Collected data entries
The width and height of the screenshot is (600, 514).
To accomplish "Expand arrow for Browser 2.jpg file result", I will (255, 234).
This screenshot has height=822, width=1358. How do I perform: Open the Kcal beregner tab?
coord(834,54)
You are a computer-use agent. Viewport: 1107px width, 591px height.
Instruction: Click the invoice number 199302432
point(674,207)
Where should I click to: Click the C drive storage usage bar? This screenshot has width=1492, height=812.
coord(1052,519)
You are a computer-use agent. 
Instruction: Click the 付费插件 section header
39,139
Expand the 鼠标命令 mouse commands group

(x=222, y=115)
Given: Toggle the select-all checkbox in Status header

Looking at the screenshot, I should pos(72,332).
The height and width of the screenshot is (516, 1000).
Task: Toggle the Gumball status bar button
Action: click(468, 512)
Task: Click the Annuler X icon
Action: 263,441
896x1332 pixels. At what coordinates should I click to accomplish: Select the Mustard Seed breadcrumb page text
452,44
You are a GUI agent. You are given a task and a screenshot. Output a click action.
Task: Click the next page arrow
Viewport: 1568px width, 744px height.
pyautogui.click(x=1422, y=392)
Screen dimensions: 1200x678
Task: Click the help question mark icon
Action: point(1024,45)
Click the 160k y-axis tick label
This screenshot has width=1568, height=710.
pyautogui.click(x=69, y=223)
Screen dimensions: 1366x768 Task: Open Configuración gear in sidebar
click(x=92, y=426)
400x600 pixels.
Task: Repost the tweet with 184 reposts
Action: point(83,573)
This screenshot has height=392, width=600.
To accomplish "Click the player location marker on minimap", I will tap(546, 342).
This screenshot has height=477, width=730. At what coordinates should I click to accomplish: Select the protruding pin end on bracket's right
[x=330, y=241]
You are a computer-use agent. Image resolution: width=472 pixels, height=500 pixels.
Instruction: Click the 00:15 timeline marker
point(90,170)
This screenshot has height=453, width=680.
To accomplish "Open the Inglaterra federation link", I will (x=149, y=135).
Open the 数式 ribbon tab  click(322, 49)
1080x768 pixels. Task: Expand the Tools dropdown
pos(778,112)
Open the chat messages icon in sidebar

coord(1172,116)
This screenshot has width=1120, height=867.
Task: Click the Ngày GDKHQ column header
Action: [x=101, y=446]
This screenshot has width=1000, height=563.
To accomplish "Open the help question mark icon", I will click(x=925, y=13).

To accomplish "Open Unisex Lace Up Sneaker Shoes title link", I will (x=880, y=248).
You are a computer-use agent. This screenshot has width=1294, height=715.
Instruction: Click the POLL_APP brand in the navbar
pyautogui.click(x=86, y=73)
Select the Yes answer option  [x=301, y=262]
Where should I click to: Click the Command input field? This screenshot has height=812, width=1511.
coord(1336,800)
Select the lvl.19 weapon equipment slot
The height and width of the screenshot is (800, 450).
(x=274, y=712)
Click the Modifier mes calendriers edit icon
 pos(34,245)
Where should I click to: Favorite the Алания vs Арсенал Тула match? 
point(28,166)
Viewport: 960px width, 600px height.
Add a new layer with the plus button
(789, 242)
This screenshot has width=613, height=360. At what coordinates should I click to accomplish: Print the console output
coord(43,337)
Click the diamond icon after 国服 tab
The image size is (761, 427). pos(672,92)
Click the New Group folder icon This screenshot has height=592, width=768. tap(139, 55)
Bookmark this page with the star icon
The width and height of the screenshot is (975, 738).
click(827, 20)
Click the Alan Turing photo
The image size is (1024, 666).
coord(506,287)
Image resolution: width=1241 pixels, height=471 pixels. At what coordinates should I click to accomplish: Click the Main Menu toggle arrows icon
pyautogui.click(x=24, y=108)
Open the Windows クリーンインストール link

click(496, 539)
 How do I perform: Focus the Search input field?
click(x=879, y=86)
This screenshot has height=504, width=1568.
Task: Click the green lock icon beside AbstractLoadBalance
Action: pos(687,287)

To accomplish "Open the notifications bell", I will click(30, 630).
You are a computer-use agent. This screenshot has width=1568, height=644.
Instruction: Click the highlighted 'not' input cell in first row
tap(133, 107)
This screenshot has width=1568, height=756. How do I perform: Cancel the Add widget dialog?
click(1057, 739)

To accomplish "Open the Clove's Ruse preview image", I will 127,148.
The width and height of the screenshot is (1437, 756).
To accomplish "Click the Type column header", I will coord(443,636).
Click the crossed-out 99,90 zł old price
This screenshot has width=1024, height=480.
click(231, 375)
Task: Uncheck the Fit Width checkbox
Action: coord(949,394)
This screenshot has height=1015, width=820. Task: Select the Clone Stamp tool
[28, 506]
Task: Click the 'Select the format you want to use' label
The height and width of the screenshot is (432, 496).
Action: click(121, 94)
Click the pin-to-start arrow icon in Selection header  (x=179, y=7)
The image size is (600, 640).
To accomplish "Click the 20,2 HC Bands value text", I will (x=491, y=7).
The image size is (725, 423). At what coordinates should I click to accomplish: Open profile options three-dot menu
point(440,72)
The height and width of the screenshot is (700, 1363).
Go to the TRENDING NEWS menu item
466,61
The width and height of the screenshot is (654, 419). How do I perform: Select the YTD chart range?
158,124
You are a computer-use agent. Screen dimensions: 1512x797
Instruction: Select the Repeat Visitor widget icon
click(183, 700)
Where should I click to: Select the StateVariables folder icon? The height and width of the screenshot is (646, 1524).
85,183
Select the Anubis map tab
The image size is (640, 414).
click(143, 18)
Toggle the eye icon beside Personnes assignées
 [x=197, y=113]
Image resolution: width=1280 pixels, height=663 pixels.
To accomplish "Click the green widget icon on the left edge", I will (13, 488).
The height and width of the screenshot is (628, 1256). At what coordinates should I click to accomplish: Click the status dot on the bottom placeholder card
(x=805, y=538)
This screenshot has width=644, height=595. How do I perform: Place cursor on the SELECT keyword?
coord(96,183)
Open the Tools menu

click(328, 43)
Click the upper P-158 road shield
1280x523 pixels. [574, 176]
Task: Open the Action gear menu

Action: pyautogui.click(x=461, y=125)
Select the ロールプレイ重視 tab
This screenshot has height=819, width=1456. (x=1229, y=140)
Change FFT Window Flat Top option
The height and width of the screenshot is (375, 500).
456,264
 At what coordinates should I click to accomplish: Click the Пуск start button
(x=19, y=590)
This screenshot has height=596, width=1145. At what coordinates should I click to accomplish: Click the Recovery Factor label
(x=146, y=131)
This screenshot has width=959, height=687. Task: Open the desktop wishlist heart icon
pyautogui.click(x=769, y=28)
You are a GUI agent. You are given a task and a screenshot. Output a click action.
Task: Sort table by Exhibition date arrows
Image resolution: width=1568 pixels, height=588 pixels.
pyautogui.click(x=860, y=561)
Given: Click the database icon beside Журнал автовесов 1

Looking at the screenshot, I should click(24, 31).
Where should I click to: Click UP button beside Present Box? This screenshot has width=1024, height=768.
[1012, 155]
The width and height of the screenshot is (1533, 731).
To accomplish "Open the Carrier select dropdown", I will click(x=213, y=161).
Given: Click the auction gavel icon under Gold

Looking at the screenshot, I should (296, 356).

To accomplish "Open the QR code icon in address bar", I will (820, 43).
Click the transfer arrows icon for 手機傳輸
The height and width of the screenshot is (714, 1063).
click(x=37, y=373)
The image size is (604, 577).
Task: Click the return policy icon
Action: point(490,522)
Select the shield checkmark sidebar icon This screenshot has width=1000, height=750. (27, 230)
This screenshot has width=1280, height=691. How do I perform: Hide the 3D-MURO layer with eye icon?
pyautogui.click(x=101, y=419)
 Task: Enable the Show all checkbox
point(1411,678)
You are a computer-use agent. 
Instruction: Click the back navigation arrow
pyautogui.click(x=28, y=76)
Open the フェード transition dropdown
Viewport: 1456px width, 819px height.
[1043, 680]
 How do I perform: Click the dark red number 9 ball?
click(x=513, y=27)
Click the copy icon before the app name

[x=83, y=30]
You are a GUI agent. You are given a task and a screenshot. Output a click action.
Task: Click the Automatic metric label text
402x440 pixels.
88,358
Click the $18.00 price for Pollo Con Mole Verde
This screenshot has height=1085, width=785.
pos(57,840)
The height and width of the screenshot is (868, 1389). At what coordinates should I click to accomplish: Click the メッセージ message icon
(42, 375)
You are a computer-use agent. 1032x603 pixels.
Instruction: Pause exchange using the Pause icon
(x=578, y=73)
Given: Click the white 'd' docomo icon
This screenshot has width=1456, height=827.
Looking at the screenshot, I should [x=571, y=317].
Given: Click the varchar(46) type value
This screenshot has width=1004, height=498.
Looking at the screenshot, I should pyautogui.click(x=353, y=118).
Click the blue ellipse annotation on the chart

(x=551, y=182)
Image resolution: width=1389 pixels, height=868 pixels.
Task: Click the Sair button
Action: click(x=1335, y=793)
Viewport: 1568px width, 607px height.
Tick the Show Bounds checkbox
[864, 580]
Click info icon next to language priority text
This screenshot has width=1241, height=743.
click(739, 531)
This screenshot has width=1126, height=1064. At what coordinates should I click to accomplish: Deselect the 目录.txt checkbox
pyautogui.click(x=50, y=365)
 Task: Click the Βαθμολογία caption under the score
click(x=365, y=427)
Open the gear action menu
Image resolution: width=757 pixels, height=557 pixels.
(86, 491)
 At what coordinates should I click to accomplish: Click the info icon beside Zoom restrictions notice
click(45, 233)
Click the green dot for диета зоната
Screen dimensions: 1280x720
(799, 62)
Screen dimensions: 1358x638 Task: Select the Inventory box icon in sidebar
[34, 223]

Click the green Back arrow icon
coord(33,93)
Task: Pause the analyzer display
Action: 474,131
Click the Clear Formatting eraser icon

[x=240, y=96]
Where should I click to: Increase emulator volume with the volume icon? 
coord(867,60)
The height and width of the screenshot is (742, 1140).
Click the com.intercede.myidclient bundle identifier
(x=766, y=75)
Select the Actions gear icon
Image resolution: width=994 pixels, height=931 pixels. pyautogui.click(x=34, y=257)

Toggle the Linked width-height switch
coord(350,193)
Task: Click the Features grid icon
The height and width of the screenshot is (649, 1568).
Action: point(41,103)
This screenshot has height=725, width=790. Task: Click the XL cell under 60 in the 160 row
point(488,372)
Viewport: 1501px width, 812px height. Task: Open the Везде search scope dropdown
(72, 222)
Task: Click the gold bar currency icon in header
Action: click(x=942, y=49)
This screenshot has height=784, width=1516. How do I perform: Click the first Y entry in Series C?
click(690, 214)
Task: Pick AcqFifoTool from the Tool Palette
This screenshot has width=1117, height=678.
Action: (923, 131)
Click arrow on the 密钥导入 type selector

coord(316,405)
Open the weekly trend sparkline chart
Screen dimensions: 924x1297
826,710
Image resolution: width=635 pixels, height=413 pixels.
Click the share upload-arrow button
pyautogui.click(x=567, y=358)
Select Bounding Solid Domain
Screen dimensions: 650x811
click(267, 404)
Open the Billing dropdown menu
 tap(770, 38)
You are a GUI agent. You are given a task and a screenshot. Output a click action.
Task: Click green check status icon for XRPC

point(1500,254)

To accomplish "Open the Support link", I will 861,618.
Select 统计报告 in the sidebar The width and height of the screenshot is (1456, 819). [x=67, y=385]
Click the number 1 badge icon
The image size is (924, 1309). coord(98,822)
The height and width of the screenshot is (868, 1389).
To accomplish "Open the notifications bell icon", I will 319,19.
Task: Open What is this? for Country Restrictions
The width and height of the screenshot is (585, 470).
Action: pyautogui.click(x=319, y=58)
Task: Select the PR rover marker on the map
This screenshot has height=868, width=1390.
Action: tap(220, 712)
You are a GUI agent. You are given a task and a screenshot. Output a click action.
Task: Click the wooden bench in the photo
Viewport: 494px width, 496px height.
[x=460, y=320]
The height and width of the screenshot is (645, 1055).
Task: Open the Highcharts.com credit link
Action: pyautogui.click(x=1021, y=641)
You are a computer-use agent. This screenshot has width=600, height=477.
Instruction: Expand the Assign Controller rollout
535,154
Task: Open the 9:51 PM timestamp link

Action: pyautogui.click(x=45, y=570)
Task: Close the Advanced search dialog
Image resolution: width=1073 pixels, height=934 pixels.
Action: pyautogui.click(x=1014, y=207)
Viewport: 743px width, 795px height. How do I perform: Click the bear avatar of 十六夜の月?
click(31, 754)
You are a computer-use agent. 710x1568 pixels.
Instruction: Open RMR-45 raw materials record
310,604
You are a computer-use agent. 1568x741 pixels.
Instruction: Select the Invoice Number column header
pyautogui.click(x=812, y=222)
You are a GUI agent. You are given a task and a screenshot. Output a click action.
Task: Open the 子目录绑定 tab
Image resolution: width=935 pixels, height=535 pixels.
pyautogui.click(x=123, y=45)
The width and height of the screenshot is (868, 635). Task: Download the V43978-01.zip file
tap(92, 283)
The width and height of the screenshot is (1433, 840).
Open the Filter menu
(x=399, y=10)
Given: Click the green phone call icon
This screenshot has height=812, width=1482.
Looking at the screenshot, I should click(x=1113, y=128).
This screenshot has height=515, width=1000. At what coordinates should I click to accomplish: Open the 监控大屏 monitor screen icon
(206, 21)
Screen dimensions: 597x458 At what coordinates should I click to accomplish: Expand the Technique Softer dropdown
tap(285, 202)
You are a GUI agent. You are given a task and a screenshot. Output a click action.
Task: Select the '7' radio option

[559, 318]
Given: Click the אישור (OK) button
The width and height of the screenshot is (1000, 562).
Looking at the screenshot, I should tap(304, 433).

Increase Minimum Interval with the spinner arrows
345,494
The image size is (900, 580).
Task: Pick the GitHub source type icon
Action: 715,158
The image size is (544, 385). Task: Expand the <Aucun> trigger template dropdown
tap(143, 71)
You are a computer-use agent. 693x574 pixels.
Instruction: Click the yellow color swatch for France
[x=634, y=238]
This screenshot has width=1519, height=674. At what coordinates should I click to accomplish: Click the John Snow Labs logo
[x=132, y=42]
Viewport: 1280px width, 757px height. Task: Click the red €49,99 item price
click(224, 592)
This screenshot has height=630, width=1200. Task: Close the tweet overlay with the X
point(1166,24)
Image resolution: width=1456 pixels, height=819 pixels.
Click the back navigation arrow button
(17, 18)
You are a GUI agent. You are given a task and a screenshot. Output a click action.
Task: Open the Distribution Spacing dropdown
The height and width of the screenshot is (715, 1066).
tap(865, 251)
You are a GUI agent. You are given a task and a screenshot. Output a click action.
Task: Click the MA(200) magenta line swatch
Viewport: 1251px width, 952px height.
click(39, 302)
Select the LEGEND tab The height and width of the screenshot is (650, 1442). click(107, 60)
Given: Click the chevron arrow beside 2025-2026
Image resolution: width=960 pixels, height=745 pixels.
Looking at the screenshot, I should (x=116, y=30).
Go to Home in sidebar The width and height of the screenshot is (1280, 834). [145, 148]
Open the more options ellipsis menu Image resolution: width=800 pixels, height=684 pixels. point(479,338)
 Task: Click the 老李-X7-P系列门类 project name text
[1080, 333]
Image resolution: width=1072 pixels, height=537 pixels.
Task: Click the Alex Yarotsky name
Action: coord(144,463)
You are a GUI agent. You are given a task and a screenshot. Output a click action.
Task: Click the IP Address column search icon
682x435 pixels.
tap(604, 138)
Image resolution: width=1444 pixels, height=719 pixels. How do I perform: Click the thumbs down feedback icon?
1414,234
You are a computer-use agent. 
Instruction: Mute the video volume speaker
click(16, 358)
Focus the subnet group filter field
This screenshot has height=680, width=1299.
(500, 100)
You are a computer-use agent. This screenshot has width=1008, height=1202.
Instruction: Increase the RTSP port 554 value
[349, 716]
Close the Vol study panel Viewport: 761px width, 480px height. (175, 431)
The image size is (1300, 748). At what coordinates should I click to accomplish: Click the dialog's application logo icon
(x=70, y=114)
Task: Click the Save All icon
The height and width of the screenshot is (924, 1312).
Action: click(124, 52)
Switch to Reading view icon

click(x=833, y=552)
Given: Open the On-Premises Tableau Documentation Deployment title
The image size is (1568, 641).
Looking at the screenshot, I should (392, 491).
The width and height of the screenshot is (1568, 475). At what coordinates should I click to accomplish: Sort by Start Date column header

• TASK INSTRUCTIONS:
Pull every line with the string "next" from the data above.

• SOLUTION TO THE EXERCISE:
Task: Click the next page arrow
Click info icon next to language priority text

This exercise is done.